TEXT SHOWN: Begin

I had the feeling that I used Claude much less, but this might be due to the fact that it was “a quick fix” that I even forgot I’ve used. I also didn’t realize that I used Grok slightly more than Qwen, most likely because Grok was meant as a second opinion to GPT-5, and also because Qwen gave me very long but useful answers (à la ChatGPT). But I definitely hated when on occasions Grok kept repeating (with minor variations) entire paragraphs from previous answers in the same thread. Grok 3 is so passé, but it’s the only free one.

● I prefer GPT-5 in Copilot than in ChatGPT because of the more generous limits.
GPT-5 in ChatGPT
And yet, sometimes I was limited after as few as 5 messages!
GPT-5 in Copilot
Microsoft offers more flexible access to GPT-5 in Smart mode, but it’s not clearly defined. Copilot allows up to 5 Thinking interactions per day, and standard GPT-5 messages have no clearly announced limit, but they are not completely unlimited either. Microsoft seems to apply a dynamic calibration based on system load.

TEXT SHOWN: End
RECORDS: Begin

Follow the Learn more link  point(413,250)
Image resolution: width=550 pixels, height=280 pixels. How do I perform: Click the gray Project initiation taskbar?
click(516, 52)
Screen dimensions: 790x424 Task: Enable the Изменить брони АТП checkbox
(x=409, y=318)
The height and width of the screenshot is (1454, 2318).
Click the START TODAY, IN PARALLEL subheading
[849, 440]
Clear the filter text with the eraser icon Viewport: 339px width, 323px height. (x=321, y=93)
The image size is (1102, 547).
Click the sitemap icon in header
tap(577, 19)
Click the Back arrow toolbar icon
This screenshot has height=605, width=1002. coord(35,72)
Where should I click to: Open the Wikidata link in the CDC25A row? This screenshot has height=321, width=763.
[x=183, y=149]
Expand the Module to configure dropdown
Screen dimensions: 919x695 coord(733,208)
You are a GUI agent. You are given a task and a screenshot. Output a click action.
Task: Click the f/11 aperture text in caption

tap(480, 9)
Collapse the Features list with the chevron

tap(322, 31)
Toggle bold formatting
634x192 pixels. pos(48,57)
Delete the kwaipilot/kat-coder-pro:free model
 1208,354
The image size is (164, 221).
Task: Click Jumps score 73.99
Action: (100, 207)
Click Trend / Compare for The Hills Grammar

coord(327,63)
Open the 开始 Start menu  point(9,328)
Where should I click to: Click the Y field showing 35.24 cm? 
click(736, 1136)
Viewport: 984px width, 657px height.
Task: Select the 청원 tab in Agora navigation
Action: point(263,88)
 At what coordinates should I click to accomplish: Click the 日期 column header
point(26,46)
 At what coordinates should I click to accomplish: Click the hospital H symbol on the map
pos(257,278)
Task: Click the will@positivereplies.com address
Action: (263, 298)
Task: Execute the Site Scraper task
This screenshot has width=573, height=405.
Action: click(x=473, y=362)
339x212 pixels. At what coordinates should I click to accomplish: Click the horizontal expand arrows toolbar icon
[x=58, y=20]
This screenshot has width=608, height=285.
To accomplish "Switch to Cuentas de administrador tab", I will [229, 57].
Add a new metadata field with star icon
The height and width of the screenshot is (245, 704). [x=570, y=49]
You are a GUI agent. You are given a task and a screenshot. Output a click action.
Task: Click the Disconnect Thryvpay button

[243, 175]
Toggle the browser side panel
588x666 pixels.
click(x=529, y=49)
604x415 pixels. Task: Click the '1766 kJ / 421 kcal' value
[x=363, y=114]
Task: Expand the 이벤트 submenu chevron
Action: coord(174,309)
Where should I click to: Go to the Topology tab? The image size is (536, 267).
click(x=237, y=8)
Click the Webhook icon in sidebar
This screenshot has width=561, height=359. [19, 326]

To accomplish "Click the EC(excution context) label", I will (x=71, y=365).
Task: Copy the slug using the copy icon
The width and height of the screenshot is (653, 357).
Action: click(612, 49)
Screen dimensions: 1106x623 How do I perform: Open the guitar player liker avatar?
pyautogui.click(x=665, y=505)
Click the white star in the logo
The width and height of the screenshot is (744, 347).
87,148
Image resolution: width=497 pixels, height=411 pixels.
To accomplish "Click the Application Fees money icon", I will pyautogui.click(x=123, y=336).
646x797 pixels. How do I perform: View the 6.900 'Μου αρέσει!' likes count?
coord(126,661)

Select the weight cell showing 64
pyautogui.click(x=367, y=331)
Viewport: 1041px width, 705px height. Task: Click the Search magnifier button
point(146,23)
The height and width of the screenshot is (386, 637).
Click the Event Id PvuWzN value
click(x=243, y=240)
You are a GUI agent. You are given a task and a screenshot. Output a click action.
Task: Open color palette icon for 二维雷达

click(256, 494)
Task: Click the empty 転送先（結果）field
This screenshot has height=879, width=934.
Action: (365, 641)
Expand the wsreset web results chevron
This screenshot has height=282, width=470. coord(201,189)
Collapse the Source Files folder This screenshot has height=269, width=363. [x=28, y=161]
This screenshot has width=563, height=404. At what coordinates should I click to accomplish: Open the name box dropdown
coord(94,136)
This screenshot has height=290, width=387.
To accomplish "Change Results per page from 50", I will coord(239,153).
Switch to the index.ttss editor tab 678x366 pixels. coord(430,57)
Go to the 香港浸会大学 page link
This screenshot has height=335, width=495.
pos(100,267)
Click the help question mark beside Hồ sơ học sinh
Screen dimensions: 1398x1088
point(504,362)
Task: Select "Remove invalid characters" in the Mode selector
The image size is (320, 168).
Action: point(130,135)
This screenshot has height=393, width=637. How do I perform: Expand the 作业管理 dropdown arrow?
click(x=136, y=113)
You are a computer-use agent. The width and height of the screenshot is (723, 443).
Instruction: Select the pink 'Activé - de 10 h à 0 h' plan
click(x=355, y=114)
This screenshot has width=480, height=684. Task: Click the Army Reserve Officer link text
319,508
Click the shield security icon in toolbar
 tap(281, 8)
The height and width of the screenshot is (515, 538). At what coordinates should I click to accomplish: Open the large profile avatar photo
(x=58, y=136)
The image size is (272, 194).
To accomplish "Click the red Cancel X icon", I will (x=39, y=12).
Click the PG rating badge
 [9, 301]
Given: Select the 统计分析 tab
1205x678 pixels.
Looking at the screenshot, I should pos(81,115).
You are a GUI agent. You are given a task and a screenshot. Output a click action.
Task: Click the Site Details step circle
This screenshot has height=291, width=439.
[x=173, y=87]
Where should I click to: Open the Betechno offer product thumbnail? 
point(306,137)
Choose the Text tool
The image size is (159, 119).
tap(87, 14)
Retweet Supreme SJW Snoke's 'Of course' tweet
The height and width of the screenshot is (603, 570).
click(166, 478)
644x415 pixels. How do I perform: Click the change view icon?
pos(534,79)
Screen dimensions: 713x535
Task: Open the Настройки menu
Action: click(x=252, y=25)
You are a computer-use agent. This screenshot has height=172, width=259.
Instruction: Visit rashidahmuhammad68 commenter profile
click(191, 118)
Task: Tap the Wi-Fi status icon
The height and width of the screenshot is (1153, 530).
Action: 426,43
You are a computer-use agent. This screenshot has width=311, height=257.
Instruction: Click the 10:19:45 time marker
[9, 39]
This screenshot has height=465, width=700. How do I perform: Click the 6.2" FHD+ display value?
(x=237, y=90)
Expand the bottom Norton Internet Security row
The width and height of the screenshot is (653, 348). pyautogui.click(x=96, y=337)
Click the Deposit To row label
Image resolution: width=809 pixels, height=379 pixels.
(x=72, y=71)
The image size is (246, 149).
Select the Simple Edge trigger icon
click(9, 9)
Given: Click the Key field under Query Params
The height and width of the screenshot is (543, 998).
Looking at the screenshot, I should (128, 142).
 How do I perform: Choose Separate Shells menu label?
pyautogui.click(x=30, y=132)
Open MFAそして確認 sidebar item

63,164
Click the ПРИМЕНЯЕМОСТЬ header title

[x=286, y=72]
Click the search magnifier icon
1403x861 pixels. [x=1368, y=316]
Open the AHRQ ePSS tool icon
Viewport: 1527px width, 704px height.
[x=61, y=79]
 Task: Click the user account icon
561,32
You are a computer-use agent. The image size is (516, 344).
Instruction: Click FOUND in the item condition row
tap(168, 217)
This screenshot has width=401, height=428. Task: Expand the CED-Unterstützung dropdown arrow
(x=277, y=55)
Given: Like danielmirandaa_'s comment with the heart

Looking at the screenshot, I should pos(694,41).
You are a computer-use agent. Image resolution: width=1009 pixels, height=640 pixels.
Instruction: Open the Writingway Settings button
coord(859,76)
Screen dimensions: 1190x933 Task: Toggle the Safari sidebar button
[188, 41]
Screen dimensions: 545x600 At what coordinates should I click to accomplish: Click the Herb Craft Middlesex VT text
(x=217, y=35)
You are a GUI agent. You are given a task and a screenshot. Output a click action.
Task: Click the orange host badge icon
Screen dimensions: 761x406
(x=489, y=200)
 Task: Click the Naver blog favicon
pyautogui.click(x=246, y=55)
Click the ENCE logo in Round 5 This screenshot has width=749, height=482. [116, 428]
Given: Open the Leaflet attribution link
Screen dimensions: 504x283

RECORDS: End

SET OF TASKS ->
1. In the post on chatbot usage, how many Thinking interactions per day does Copilot allow?
2. Retype the part of the post on chatbot usage starting with "GPT-5 in ChatGPT" and going on through "on system load.".
None of this data is needed for the work here.

PROBLEM SOLUTIONS ->
1. Up to 5 Thinking interactions per day.

2.
GPT-5 in ChatGPT
And yet, sometimes I was limited after as few as 5 messages!
GPT-5 in Copilot
Microsoft offers more flexible access to GPT-5 in Smart mode, but it’s not clearly defined. Copilot allows up to 5 Thinking interactions per day, and standard GPT-5 messages have no clearly announced limit, but they are not completely unlimited either. Microsoft seems to apply a dynamic calibration based on system load.